"""
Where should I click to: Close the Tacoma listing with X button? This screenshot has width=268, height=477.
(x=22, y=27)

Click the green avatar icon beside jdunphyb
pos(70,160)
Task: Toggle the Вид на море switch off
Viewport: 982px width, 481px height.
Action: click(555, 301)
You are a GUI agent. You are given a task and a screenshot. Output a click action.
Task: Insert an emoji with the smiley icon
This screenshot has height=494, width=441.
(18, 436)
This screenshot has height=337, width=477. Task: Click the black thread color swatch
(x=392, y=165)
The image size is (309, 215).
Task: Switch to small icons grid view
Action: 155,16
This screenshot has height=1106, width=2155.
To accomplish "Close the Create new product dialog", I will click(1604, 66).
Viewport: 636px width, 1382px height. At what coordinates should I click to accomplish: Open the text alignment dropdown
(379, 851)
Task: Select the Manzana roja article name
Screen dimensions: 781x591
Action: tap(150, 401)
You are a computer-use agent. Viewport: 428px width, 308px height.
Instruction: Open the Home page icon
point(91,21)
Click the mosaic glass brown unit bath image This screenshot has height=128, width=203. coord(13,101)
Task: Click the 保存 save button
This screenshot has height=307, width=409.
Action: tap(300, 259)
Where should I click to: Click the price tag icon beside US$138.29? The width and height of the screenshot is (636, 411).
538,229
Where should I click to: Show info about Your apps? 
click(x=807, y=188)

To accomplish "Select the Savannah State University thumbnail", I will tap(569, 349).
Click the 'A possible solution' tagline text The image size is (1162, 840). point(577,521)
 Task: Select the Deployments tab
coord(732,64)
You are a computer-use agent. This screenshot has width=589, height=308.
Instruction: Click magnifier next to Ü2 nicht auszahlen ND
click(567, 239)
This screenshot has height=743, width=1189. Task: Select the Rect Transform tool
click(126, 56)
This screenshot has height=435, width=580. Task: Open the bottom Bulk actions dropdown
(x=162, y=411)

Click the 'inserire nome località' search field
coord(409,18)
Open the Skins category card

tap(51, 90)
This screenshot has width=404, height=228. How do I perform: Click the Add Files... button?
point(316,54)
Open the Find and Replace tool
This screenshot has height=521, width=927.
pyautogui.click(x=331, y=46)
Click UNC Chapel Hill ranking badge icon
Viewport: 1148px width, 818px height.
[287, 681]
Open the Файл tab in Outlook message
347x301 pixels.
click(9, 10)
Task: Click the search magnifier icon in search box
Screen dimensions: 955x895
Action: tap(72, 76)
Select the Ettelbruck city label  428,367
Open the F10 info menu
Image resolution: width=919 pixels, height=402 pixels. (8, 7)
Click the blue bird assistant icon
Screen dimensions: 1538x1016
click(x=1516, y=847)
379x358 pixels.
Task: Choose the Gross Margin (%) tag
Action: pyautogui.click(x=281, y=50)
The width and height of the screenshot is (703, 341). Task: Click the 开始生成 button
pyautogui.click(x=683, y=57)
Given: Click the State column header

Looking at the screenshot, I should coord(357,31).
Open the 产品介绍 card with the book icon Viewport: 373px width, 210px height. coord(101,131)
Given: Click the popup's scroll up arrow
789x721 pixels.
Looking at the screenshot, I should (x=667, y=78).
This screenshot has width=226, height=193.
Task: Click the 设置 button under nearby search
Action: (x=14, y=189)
"""
WORK REQUIRED: From the start of the data to the line that holds "Task: Click the 保存 save button", retype each line exactly, with both ends included.

EXERCISE RESPONSE:
Where should I click to: Close the Tacoma listing with X button? This screenshot has width=268, height=477.
(x=22, y=27)

Click the green avatar icon beside jdunphyb
pos(70,160)
Task: Toggle the Вид на море switch off
Viewport: 982px width, 481px height.
Action: click(555, 301)
You are a GUI agent. You are given a task and a screenshot. Output a click action.
Task: Insert an emoji with the smiley icon
This screenshot has height=494, width=441.
(18, 436)
This screenshot has height=337, width=477. Task: Click the black thread color swatch
(x=392, y=165)
The image size is (309, 215).
Task: Switch to small icons grid view
Action: 155,16
This screenshot has height=1106, width=2155.
To accomplish "Close the Create new product dialog", I will click(1604, 66).
Viewport: 636px width, 1382px height. At what coordinates should I click to accomplish: Open the text alignment dropdown
(379, 851)
Task: Select the Manzana roja article name
Screen dimensions: 781x591
Action: tap(150, 401)
You are a computer-use agent. Viewport: 428px width, 308px height.
Instruction: Open the Home page icon
point(91,21)
Click the mosaic glass brown unit bath image This screenshot has height=128, width=203. coord(13,101)
Task: Click the 保存 save button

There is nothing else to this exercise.